It's an interesting question, particularly as an avenue to explore whether it's hardware or content that will provide the greatest push into Media 2.0. (For a great analysis of the event, read Bambi Francisco's piece in MarketWatch.)
But in the end, what strikes me most about the device/content question is that it points to a false dichotomy. Because in fact, media content and the devices that content lives on are becoming more deeply intertwined every day. If you have any doubt about whether that's so, just look to last week's search industry news.
Yahoo's mobile expansion. As of last week, Yahoo's oneSearch mobile platform is now available to 85% of mobile-Web accessible devices.
Obviously, the entire mobile Web is a great example of the shrinking gap between content and device, if only because the size and portability of a phone makes its existence as a device so hard to ignore. But oneSearch in particular makes that content/device divide still smaller. OneSearch knows the location of a user's phone, and utilizes that information to provide geographically-targeted search results. In other words, the device tells the content what to say.

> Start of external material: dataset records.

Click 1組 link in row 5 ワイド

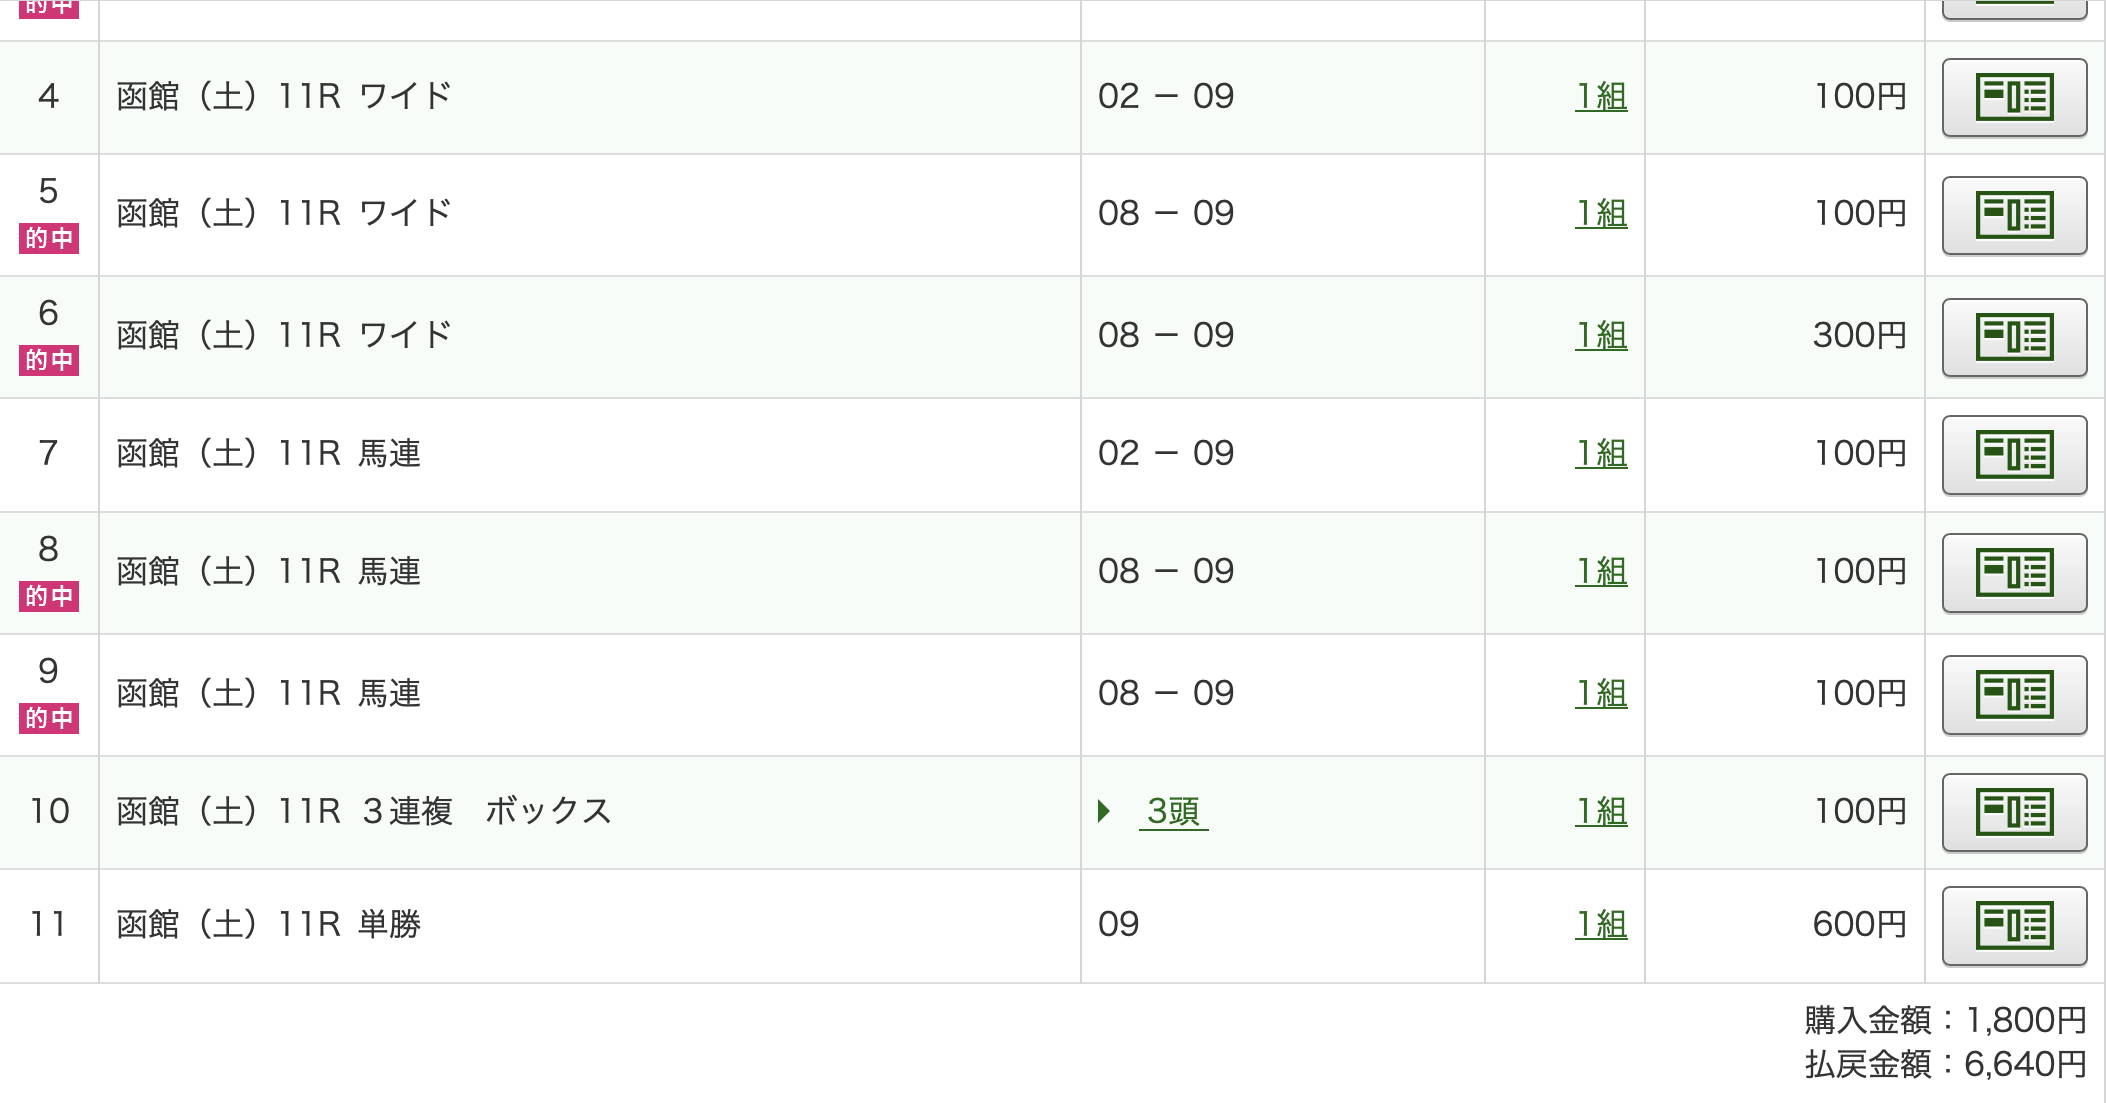[1601, 213]
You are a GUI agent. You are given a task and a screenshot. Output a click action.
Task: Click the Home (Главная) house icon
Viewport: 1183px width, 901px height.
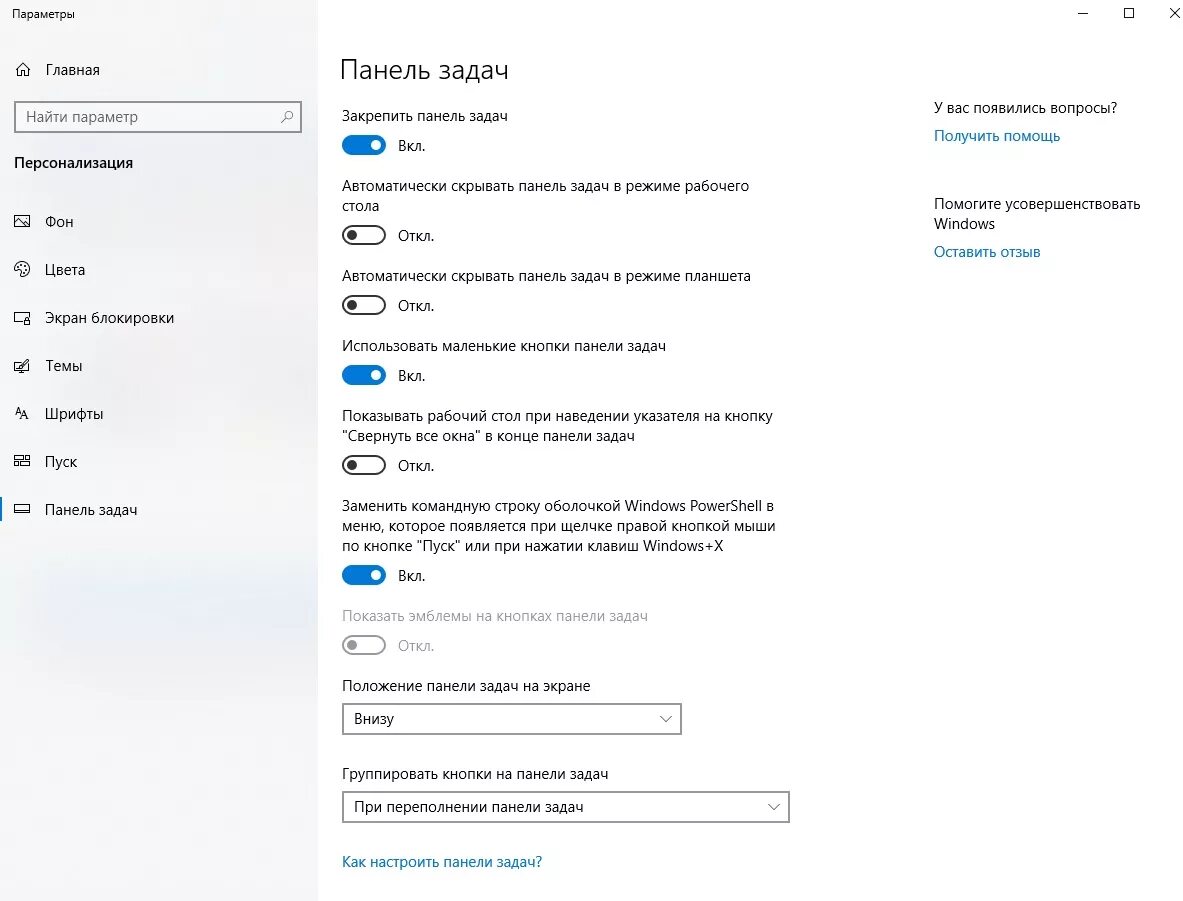(23, 70)
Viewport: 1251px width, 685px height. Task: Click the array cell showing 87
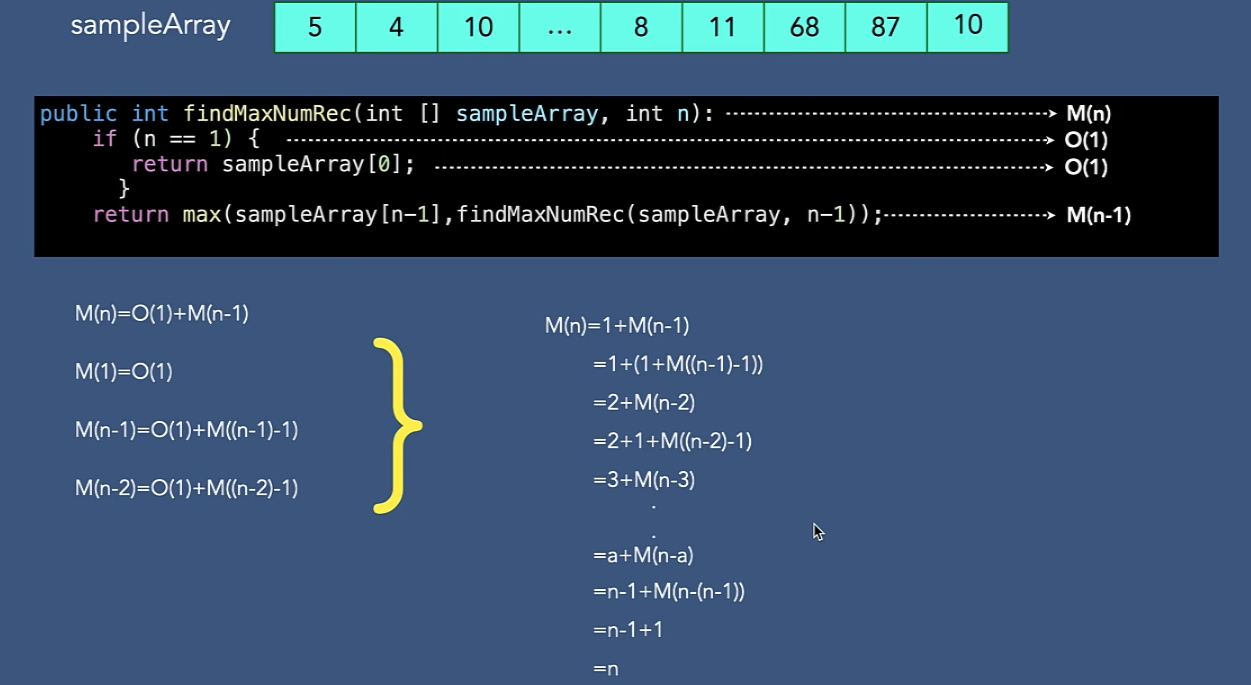coord(885,28)
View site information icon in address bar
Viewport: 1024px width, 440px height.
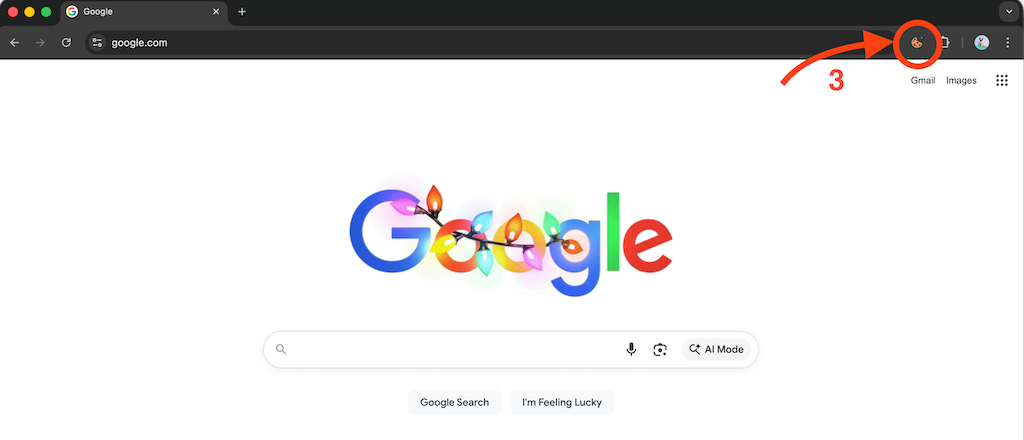coord(97,43)
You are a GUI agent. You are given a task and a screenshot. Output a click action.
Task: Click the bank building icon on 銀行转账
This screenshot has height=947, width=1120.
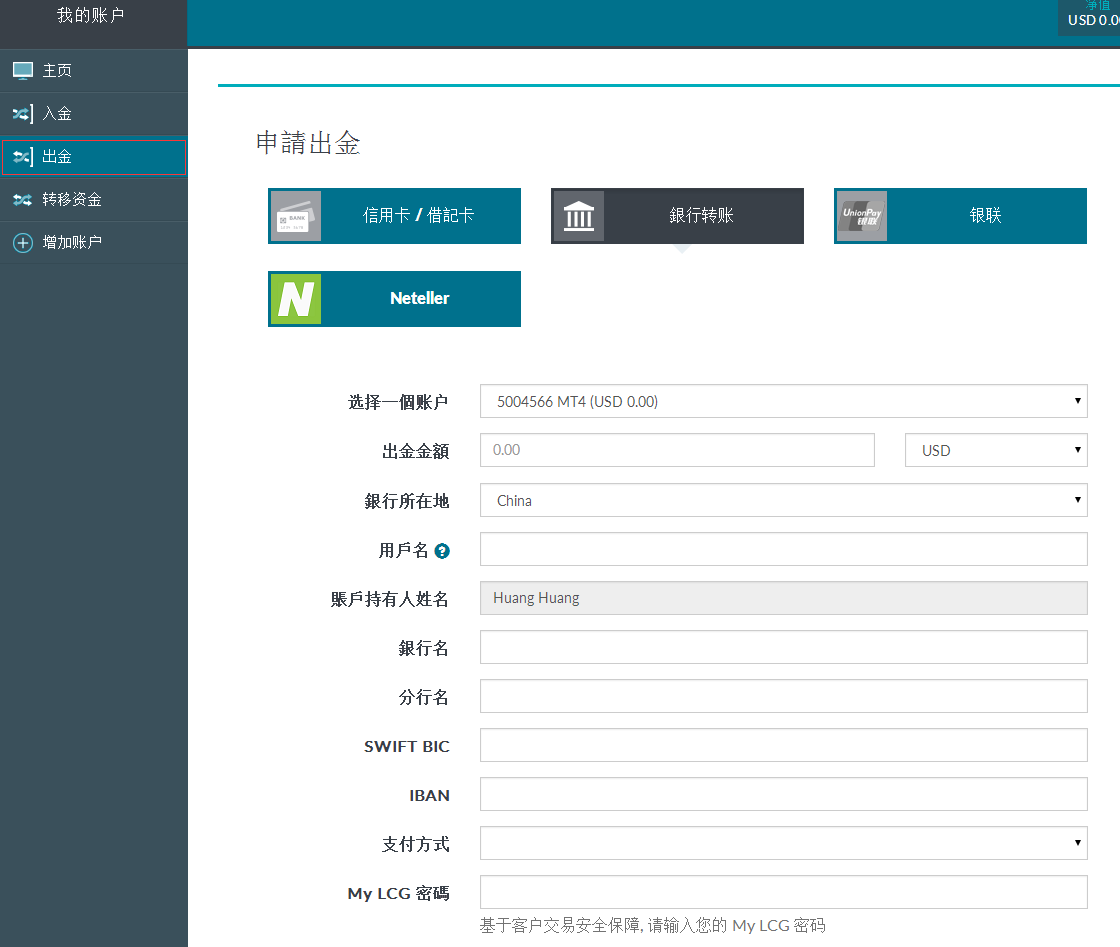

Of course, location-based search content is only the beginning of how the mobile device itself influences the content that it carries. Since mobile devices are brought right up to the point of sale, they provide whole new vistas of Web-to-offline tracking, passback data, and point-of-sale messaging. Again, the device generates new avenues for the content that lives on it. And as mobile technology and user-based really expands over the next five years, the phones themselves will become increasingly crucial to developing mobile content -- including search content.
But it's not just the technology that controls the content. As content producers fit content to specific devices, device producers will look to fit their devices to the content it holds, thereby driving more value. Device producers may even look to control both the content and the device in ways they never have before. Probably the best-known example of that synergy, of course, is Apple's i-Kingdom.
Google's Pay-Per-Action. Another major shift came last week from Google's new Pay-Per-Action program. Still in beta, Google's pay-per-action currently exists only within Google's publisher network. But there's speculation that Google's long-term hope is to expand that payment model into search. (Google is following the lead here from third-tier engines like Snap, which already offers pay-per-action search buys.)
Pay-per-action will ultimately impact the device/content divide, because it so strongly affects the search/business divide. In pay-per-click search, the engine's role ends once it delivers traffic to your door; the engine's role is only to provide leads. In pay-per-action search, on the other hand, the engine's role doesn't end until it provides an immediate value to your business (like a shopping cart checkout). The engine shifts roles from lead-provider to genuine partner.
Ultimately, that marketer-search engine synergy will impact the content-device synergy as well. That's because Google pay-per-action will inevitably expand to include complex offline actions. And to see how offline conversions can influence the relationship between device and content, see the mobile advertising discussion above.
The two examples above are just the tip of the iceberg of the device-content synergy that we'll see in the next five years. As I previously mentioned, Apple's iPods and iTunes are another example; as, in a sense, is software leader Microsoft's attempt to unseat Google. It's just not clear anymore where the hardware business ends and content begins.
Why it matters. The device/content discussion is more than just an exercise in classification. As the line between content and device begins to fade, marketing through content must increasingly incorporate the device that the content lives on.
By way of analogy, consider the transition from traditional creative to search creative. Agencies developing TV ads can ignore much of the technology that houses their Super Bowl ads. Search agencies don't have the luxury of ignoring backend technology -- as anyone who's needed to change ads on account of Panama can tell you. The more deeply content and technology are tied together, the more deeply the content needs to respond to the technology that gives rise to it. Taking the same example of Panama, it's also clear that such a technology/content relationship creates a real impact on the technology providers as well.
Similarly, as different devices offer new ways of interacting with content, success in advertising through those devices will need to take advantage of the targeting, metrics, and customer interaction capabilities that each device provides. That future need for content/device merger might not be so far away -- as Yahoo and Google both showed us this week.